About this task: A verbatim copy of every entry is required. Produce it now.

★ ★ ★

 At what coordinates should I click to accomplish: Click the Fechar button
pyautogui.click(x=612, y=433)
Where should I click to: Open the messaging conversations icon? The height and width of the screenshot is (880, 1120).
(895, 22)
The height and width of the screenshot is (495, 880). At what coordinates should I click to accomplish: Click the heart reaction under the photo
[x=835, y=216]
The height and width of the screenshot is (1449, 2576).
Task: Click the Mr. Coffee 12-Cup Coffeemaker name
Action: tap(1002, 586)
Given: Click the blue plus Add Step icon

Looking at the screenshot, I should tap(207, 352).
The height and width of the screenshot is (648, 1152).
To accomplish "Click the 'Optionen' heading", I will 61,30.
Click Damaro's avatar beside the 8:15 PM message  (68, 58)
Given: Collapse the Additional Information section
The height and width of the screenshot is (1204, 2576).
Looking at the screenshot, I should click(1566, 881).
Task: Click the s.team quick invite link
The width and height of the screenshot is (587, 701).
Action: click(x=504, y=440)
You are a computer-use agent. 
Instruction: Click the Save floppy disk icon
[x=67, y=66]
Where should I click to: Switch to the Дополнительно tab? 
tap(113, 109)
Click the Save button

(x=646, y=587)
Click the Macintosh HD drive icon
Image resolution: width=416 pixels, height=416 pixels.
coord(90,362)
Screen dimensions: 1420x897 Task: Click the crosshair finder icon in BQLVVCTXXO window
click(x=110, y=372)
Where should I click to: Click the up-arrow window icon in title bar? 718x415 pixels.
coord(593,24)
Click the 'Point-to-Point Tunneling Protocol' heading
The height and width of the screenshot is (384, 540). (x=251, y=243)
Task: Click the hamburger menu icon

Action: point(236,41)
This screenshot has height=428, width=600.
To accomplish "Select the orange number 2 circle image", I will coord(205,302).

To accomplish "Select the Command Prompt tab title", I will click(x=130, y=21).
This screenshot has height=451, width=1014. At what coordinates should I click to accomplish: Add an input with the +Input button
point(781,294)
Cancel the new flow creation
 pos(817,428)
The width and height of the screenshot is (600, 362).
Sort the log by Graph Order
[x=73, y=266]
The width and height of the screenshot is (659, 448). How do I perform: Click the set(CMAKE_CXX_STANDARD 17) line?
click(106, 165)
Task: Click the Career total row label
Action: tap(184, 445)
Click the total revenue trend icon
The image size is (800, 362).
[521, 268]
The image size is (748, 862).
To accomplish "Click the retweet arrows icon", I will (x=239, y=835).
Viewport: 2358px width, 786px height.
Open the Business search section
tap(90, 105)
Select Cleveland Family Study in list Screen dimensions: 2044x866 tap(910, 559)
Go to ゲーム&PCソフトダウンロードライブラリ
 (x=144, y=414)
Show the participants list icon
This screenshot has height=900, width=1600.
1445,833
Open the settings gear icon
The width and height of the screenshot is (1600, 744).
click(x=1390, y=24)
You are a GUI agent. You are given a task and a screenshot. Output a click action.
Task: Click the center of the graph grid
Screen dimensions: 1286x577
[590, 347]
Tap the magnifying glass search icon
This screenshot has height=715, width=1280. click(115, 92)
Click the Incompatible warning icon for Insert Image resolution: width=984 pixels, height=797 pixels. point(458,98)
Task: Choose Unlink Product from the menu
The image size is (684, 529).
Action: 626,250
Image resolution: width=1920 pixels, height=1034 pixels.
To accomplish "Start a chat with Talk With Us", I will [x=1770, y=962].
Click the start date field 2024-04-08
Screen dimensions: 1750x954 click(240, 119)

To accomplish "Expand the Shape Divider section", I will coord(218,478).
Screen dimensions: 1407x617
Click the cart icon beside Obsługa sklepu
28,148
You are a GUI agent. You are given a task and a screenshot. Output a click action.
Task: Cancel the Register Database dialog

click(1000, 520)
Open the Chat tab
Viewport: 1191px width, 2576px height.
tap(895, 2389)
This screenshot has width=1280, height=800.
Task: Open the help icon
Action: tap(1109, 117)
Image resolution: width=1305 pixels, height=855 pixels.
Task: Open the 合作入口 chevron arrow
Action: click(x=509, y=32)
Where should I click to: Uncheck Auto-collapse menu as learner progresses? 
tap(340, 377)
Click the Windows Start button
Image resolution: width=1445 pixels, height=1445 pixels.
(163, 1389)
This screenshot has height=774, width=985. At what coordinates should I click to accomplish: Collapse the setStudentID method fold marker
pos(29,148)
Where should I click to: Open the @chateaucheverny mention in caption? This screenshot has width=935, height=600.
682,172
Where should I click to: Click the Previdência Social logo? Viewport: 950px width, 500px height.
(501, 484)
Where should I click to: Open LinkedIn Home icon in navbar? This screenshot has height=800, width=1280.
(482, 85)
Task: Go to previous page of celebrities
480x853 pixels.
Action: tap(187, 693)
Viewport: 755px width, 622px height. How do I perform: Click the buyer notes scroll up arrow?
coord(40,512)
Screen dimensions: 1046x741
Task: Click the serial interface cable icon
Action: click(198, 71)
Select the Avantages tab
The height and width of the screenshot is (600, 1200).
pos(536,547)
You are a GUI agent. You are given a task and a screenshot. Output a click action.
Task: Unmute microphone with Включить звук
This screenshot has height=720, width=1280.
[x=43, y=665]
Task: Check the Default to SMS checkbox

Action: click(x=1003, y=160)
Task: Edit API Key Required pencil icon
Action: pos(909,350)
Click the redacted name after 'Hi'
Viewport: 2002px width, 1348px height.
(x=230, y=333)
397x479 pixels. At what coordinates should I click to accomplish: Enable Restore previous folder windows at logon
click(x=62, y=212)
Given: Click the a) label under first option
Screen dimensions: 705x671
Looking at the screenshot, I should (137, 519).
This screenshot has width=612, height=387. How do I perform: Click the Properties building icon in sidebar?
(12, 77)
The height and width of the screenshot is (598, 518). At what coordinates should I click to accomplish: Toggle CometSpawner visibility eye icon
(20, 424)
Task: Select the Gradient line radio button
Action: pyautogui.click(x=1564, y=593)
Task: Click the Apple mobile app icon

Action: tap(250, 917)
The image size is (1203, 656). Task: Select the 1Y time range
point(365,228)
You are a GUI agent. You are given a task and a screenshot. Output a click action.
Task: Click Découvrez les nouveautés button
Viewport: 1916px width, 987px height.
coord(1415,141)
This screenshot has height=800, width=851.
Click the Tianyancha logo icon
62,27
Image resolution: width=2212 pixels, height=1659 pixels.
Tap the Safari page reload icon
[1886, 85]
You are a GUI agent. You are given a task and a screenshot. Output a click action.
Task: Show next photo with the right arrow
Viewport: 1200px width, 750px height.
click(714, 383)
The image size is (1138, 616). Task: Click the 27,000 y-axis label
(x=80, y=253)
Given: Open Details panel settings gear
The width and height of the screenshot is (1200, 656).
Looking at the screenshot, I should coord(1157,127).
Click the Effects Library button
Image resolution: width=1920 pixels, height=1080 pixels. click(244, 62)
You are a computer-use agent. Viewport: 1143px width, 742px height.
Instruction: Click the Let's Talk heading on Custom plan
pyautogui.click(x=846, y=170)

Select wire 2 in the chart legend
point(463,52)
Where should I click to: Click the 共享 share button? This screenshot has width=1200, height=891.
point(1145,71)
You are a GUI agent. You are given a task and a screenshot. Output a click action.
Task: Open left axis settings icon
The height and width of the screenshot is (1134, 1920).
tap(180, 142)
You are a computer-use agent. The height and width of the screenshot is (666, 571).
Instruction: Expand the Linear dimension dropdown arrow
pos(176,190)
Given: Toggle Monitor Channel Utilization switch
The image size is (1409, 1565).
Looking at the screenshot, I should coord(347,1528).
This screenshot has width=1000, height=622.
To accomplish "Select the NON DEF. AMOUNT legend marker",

★ ★ ★

Output below:
 At what coordinates should I click to accomplish: Click the Fechar button
pyautogui.click(x=612, y=433)
Where should I click to: Open the messaging conversations icon? The height and width of the screenshot is (880, 1120).
(895, 22)
The height and width of the screenshot is (495, 880). At what coordinates should I click to accomplish: Click the heart reaction under the photo
[x=835, y=216]
The height and width of the screenshot is (1449, 2576).
Task: Click the Mr. Coffee 12-Cup Coffeemaker name
Action: tap(1002, 586)
Given: Click the blue plus Add Step icon

Looking at the screenshot, I should tap(207, 352).
The height and width of the screenshot is (648, 1152).
To accomplish "Click the 'Optionen' heading", I will 61,30.
Click Damaro's avatar beside the 8:15 PM message  (68, 58)
Given: Collapse the Additional Information section
The height and width of the screenshot is (1204, 2576).
Looking at the screenshot, I should click(1566, 881).
Task: Click the s.team quick invite link
The width and height of the screenshot is (587, 701).
Action: click(x=504, y=440)
You are a computer-use agent. 
Instruction: Click the Save floppy disk icon
[x=67, y=66]
Where should I click to: Switch to the Дополнительно tab? 
tap(113, 109)
Click the Save button

(x=646, y=587)
Click the Macintosh HD drive icon
Image resolution: width=416 pixels, height=416 pixels.
coord(90,362)
Screen dimensions: 1420x897 Task: Click the crosshair finder icon in BQLVVCTXXO window
click(x=110, y=372)
Where should I click to: Click the up-arrow window icon in title bar? 718x415 pixels.
coord(593,24)
Click the 'Point-to-Point Tunneling Protocol' heading
The height and width of the screenshot is (384, 540). (x=251, y=243)
Task: Click the hamburger menu icon

Action: point(236,41)
This screenshot has height=428, width=600.
To accomplish "Select the orange number 2 circle image", I will coord(205,302).

To accomplish "Select the Command Prompt tab title", I will click(x=130, y=21).
This screenshot has height=451, width=1014. At what coordinates should I click to accomplish: Add an input with the +Input button
point(781,294)
Cancel the new flow creation
 pos(817,428)
The width and height of the screenshot is (600, 362).
Sort the log by Graph Order
[x=73, y=266]
The width and height of the screenshot is (659, 448). How do I perform: Click the set(CMAKE_CXX_STANDARD 17) line?
click(106, 165)
Task: Click the Career total row label
Action: tap(184, 445)
Click the total revenue trend icon
The image size is (800, 362).
[521, 268]
The image size is (748, 862).
To accomplish "Click the retweet arrows icon", I will (x=239, y=835).
Viewport: 2358px width, 786px height.
Open the Business search section
tap(90, 105)
Select Cleveland Family Study in list Screen dimensions: 2044x866 tap(910, 559)
Go to ゲーム&PCソフトダウンロードライブラリ
 (x=144, y=414)
Show the participants list icon
This screenshot has height=900, width=1600.
1445,833
Open the settings gear icon
The width and height of the screenshot is (1600, 744).
click(x=1390, y=24)
You are a GUI agent. You are given a task and a screenshot. Output a click action.
Task: Click the center of the graph grid
Screen dimensions: 1286x577
[590, 347]
Tap the magnifying glass search icon
This screenshot has height=715, width=1280. click(115, 92)
Click the Incompatible warning icon for Insert Image resolution: width=984 pixels, height=797 pixels. point(458,98)
Task: Choose Unlink Product from the menu
The image size is (684, 529).
Action: 626,250
Image resolution: width=1920 pixels, height=1034 pixels.
To accomplish "Start a chat with Talk With Us", I will [x=1770, y=962].
Click the start date field 2024-04-08
Screen dimensions: 1750x954 click(240, 119)

To accomplish "Expand the Shape Divider section", I will coord(218,478).
Screen dimensions: 1407x617
Click the cart icon beside Obsługa sklepu
28,148
You are a GUI agent. You are given a task and a screenshot. Output a click action.
Task: Cancel the Register Database dialog

click(1000, 520)
Open the Chat tab
Viewport: 1191px width, 2576px height.
tap(895, 2389)
This screenshot has width=1280, height=800.
Task: Open the help icon
Action: tap(1109, 117)
Image resolution: width=1305 pixels, height=855 pixels.
Task: Open the 合作入口 chevron arrow
Action: click(x=509, y=32)
Where should I click to: Uncheck Auto-collapse menu as learner progresses? 
tap(340, 377)
Click the Windows Start button
Image resolution: width=1445 pixels, height=1445 pixels.
(163, 1389)
This screenshot has height=774, width=985. At what coordinates should I click to accomplish: Collapse the setStudentID method fold marker
pos(29,148)
Where should I click to: Open the @chateaucheverny mention in caption? This screenshot has width=935, height=600.
682,172
Where should I click to: Click the Previdência Social logo? Viewport: 950px width, 500px height.
(501, 484)
Where should I click to: Open LinkedIn Home icon in navbar? This screenshot has height=800, width=1280.
(482, 85)
Task: Go to previous page of celebrities
480x853 pixels.
Action: tap(187, 693)
Viewport: 755px width, 622px height. How do I perform: Click the buyer notes scroll up arrow?
coord(40,512)
Screen dimensions: 1046x741
Task: Click the serial interface cable icon
Action: click(198, 71)
Select the Avantages tab
The height and width of the screenshot is (600, 1200).
pos(536,547)
You are a GUI agent. You are given a task and a screenshot. Output a click action.
Task: Unmute microphone with Включить звук
This screenshot has height=720, width=1280.
[x=43, y=665]
Task: Check the Default to SMS checkbox

Action: click(x=1003, y=160)
Task: Edit API Key Required pencil icon
Action: pos(909,350)
Click the redacted name after 'Hi'
Viewport: 2002px width, 1348px height.
(x=230, y=333)
397x479 pixels. At what coordinates should I click to accomplish: Enable Restore previous folder windows at logon
click(x=62, y=212)
Given: Click the a) label under first option
Screen dimensions: 705x671
Looking at the screenshot, I should (137, 519).
This screenshot has width=612, height=387. How do I perform: Click the Properties building icon in sidebar?
(12, 77)
The height and width of the screenshot is (598, 518). At what coordinates should I click to accomplish: Toggle CometSpawner visibility eye icon
(20, 424)
Task: Select the Gradient line radio button
Action: pyautogui.click(x=1564, y=593)
Task: Click the Apple mobile app icon

Action: tap(250, 917)
The image size is (1203, 656). Task: Select the 1Y time range
point(365,228)
You are a GUI agent. You are given a task and a screenshot. Output a click action.
Task: Click Découvrez les nouveautés button
Viewport: 1916px width, 987px height.
coord(1415,141)
This screenshot has height=800, width=851.
Click the Tianyancha logo icon
62,27
Image resolution: width=2212 pixels, height=1659 pixels.
Tap the Safari page reload icon
[1886, 85]
You are a GUI agent. You are given a task and a screenshot. Output a click action.
Task: Show next photo with the right arrow
Viewport: 1200px width, 750px height.
click(714, 383)
The image size is (1138, 616). Task: Click the 27,000 y-axis label
(x=80, y=253)
Given: Open Details panel settings gear
The width and height of the screenshot is (1200, 656).
Looking at the screenshot, I should coord(1157,127).
Click the Effects Library button
Image resolution: width=1920 pixels, height=1080 pixels. click(244, 62)
You are a computer-use agent. Viewport: 1143px width, 742px height.
Instruction: Click the Let's Talk heading on Custom plan
pyautogui.click(x=846, y=170)

Select wire 2 in the chart legend
point(463,52)
Where should I click to: Click the 共享 share button? This screenshot has width=1200, height=891.
point(1145,71)
You are a GUI agent. You are given a task and a screenshot. Output a click action.
Task: Open left axis settings icon
The height and width of the screenshot is (1134, 1920).
tap(180, 142)
You are a computer-use agent. The height and width of the screenshot is (666, 571).
Instruction: Expand the Linear dimension dropdown arrow
pos(176,190)
Given: Toggle Monitor Channel Utilization switch
The image size is (1409, 1565).
Looking at the screenshot, I should coord(347,1528).
This screenshot has width=1000, height=622.
To accomplish "Select the NON DEF. AMOUNT legend marker",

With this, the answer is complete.